I’m not a hermit. Rich relationships nourish me, and my peeps keep me buoyant. Speaking, preaching, or leading a workshop do not scare me. But they take from me, rather than give to me.
At least 25 percent of the general population are introverts and charge up during time alone. Among writers, the percentage of introverts likely rises.
The rub comes because the rest of publishing runs on a 75 percent extrovert mindset. “Why Writers Have to Market.” “50 Steps to Building Your Platform.” “Authors Must Be Speakers.” “How to Suck All the Readers in the World to Your Blog!” (Okay, I haven’t actually seen that last headline, but you know it’s a game winner.)
Um. Markets and platforms are places where hordes of people hang out. And since I don’t fuel my creative energy by hanging out with hordes of people … well, you see where this is going.
I do want to be a novelist. I do want to build an audience. I do want to be successful over the long haul.
My challenge is this: How can I accomplish these goals without feeling thrust into a 75 percent extrovert mindset that is counter-intuitive to who I am? I’m not talking about the work of learning new skills, including social media. I’m talking about being able to meet readers out of the strength of my natural introversion, rather than being squeezed to set it aside in order to play the game.
I can’t turn myself into an extrovert. I don’t even want to pretend to be one for periods of time. It’s exhausting, and how does that help? A few months ago, as I got ready to launch a website and blog, I thought a lot about how to build an online presence based on my strengths, not on rules that are a foreign language to me.
• Be present. It’s not hard to find me. You find my name, you find me. I don’t spurn social media, and I don’t make it tricky to be cyber-friends.
• Seek connection. I like people. Really. My heart rejoices with those who rejoice and weeps with those who weep.
• Risk authenticity. I’m not perfect. I’m figuring life out as I live it. I love to go deep and share that experience with others doing the same.
• Build on consistency. I am a creature of habit and lists. I’m generally predictable. This will serve me well in an expanding author-reader universe.
• Celebrate being me. I’m not competing in that reality show, “She Who Dies With the Most Wins.” Embracing and celebrating the person God created me to be is the greatest gift I offer.
We all connect with people by building on strengths.
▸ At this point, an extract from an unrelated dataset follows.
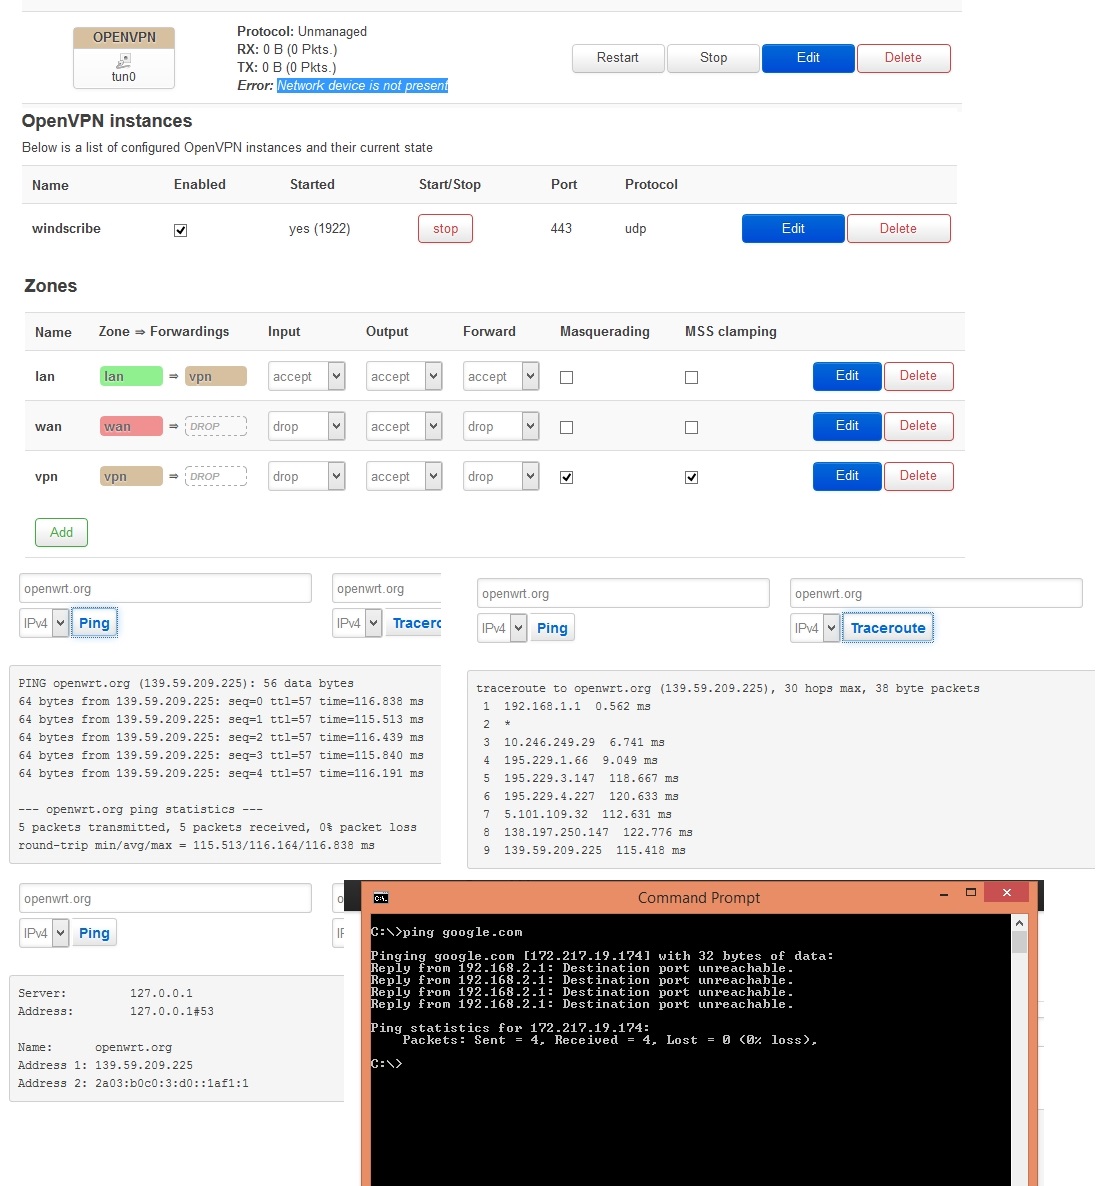Stop the OPENVPN interface
Screen dimensions: 1118x1186
pyautogui.click(x=713, y=58)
Being introverted is a different sort of strength than 75 percent of the population, but it serves me well because it’s my strength and I understand it.
• Are you introverted or extroverted? How does that affect the work that you do?
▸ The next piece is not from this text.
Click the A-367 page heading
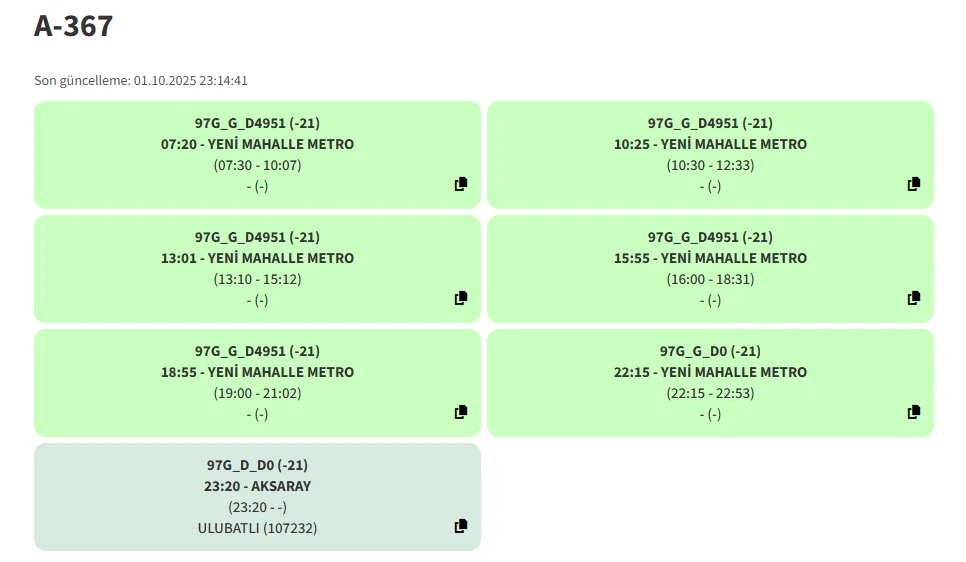The height and width of the screenshot is (562, 966). click(x=73, y=27)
I’m an introvert, and a writer. More precisely, I’m a technical writer, writing maintenance procedures for factory equipment. So I sit in a factory, where forklifts haul equipment down the aisle outside my cubicle. Grinders and cutoff saws are within earshot, as is the rock music the machinists play while they work. My two cube mates are project managers who get lots of visitors, often two or three at a time. All this noise reverberates off the corrugated steel wall beside my desk and the concrete floors.
I have two ways of coping. First, I work at home one day a week. (With gas prices going up, I might ask for two days.) Second, I have some really good hearing protectors. They make everything sound about 30 yards further away, and that pseudo-buffer space is surprisingly calming.
Thanks, Earl. What a great description of the challenge–almost metaphorical of what it is to be an introverted writer in an extrovert setting. The hearing protectors are a good idea. Better than hearing loss, which is what I have. (see last Monday’s post!)